If the banking system had become widely affected by massive commercial real estate loan losses, that would have made the current credit crisis even worse and stifled any fragile economic growth and forced property values down even further, maintains Kozel.

“What they’re doing is the way we used to do it in the old days, before we did this crazy thing of marking to market. They look the owners in the eye. If he’s a good guy and he knows how to run real estate and he’s the victim of circumstances rather than his own malfeasance, they tend to work with them and see if they can work it through,” says Kozel.

Not only does he believe the revised guidelines are a good idea, Kozel says they are long overdue. “If we had done this a year ago, we wouldn’t have the mess that we’ve just been through.”

While some loans have fallen precipitously in market value, the underlying properties may actually be generating reasonable cash flows due to long-term leases, points out real estate investment banker John Levy, founder of Richmond, Va.-based John B. Levy & Co.

Under current guidelines, distressed properties are not being cleared off the market, he says. “Right now, with a terrible dearth of capital, there may not be any reasonable alterative.”

The banking policy has sometimes informally been called “pretend and extend” but with the accumulation of loans propped up by weak underlying values, a better phrase for the policy might be called “delay and pray,” says Levy.

Exacerbating the problem?

Some commercial real estate leaders believe strongly that the new banking guidelines are harmful to the industry. Christopher Macke, CEO of Chicago-based General Equity Real Estate, which finances hotel development, believes that the new guidelines are a poor idea.

“When the loans are eventually dealt with, net operating incomes will be lower than they are today,” says Macke. That will have the effect of reducing values and increasing losses, he believes.

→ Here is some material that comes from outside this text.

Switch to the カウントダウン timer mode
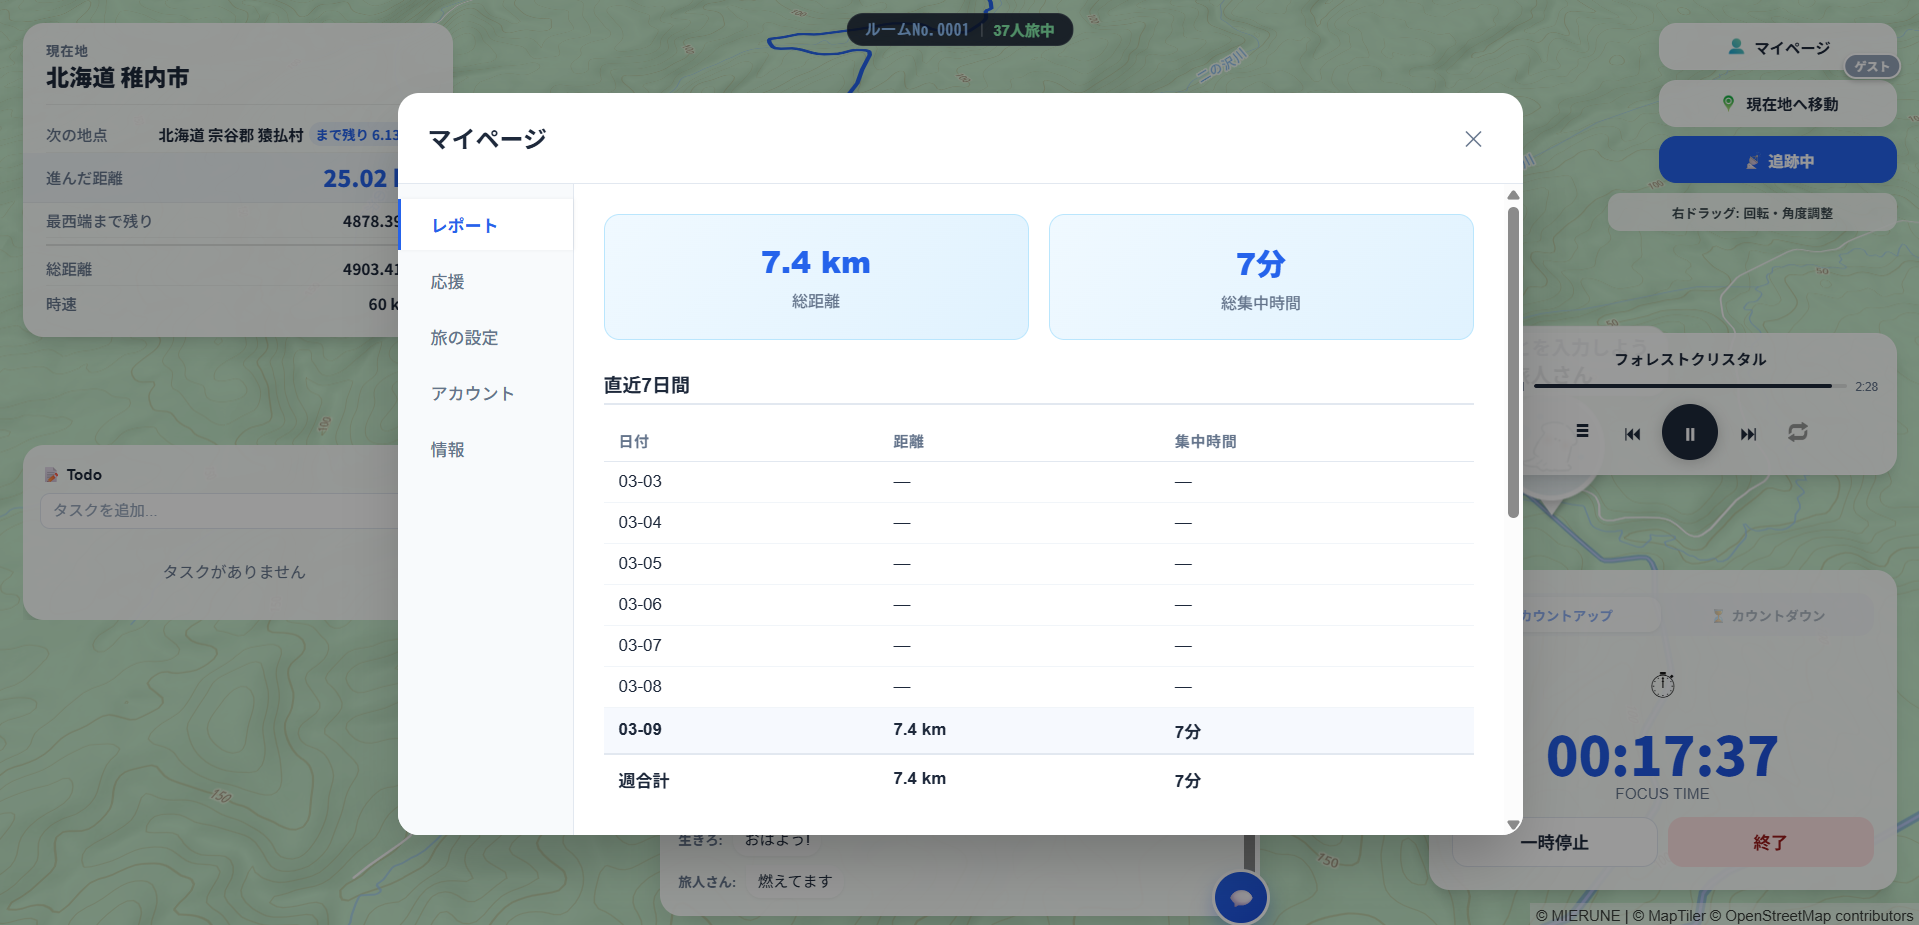Viewport: 1919px width, 925px height. tap(1768, 616)
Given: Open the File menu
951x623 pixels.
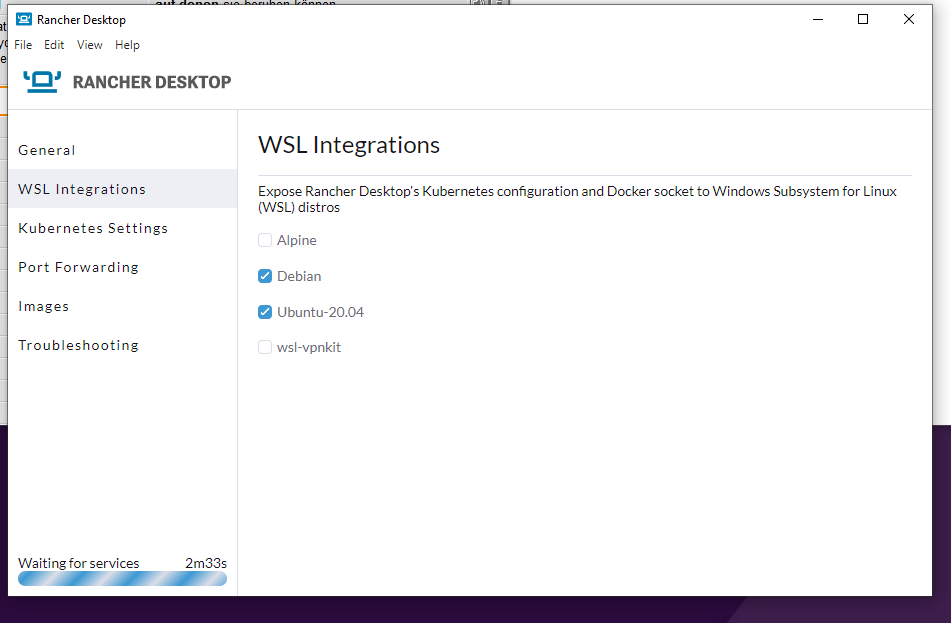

“Banks will not resume lending in a meaningful way because they have these loans for which they are hoarding cash to ensure they have enough capital for the inevitable losses,” says Macke. He believes many current loans will have to be written off.

A number of others share the view that the new guidelines are not in the best interest of the economy or the commercial real estate industry. “I think [the banking guidelines] are very helpful in the short term and very detrimental in the long term,” says Mike Kelly, president of Denver-based Caldera Asset Management, a multifamily restructuring and turnaround specialist.

Kelly believes the guidelines will prop up loans that should not be propped up rather than allow them to fail and clear the market of bad bank loans. Allowing them to fail would free up capital so banks could make fresh loans for projects and developments that stimulate job growth and local markets.

“If you don’t recycle the money, then there won’t be any new money to go forward,” Kelly says. While banks are bolstered in the short term by not suffering big loan losses on commercial real estate, the ripple effects of not clearing out problem loans could be even more severe, Kelly believes.

For one thing, banks need to free up capital to invest in new businesses, and foster the growth of office jobs, Kelly emphasizes. “We need jobs to get the occupancy and [rental] rates back up, but if there’s no new debt it won’t happen.”

And if banks continue to carry loans on their books that are not properly supported by real estate that is worth the value of their mortgages, then that will erode confidence in the banks and blur the line between good banks and bad ones, says Kelly.

With rent rolls dropping in every asset class, it’s unlikely that rent growth in the next few years will revive the value of the properties, concludes Kelly. “Water is still going to run downhill. You may try to dam it up a little bit, but it’s not going to stop.”